Photo by Cpl. M. C. Nerl

IOC travels to Combat Center for final test

17 Dec 2010 | Cpl. M. C. Nerl

Aspiring infantry officers with the Infantry Officer Course based out of Marine Corps Base Quantico, Va., culminated their course at the Combat Center Dec. 14 before returning to Quantico for their graduation.

The students capped off their training here through counter-insurgency operations and day and night mechanized and reinforced attacks, along with multiple other areas of training, said Capt. Charles Nash, the class advisor for IOC class 1-11.

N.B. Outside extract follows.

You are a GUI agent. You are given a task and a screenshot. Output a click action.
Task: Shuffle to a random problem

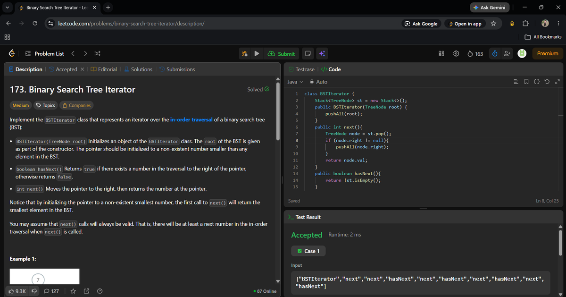point(97,54)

“Our ability to fire with combined arms here allows us to bring everything we have instructed them on together into one range,” the Stafford, Va., native, said after their final night attack Dec. 10. “By the time they graduate on the seventeenth, they’ll have the whole staff’s absolute confidence in their ability to lead as platoon commanders.”

Nash added the group’s experiences here will certainly be of assistance in the future.

“Training at Twentynine Palms is an excellent example of what they’ll be facing in the future as platoon commanders,” Nash said. “Most, if not all of them will be back [aboard the Combat Center] for Mojave Viper within the next year anyway, so they know what to expect.”

The class is one of four that come to the installation each year, Nash added. Second Lt. Paul Harper, a student with the Infantry Officer Course, said the Combat Center is a premier training installation, and he will value the lessons learned here.

“It’s pretty much the destiny of every grunt, enlisted or officer, to wind up at Twentynine Palms,” said the Warrenton, Va., native. “But in all reality, the training and instruction we’ve had here have been absolutely outstanding. The Marine Corps needs places like this, and it sure utilizes the space properly and efficiently.”

Another student, 2nd Lt. Giles Royster, said using the weapons and commanding and maneuvering training in real life is invaluable for the IOC students.

“The most crucial part of all this, I think, is that we don’t just know what the weapons are, or how they work, but how to maneuver with them and what the Marines dropping rounds over other’s heads or supporting with machine guns are feeling and experiencing,” the Atlanta native, said.

Following their time at the Combat Center, the students are scheduled to graduate today, and report to their new units immediately after, where they will take command of their first platoons.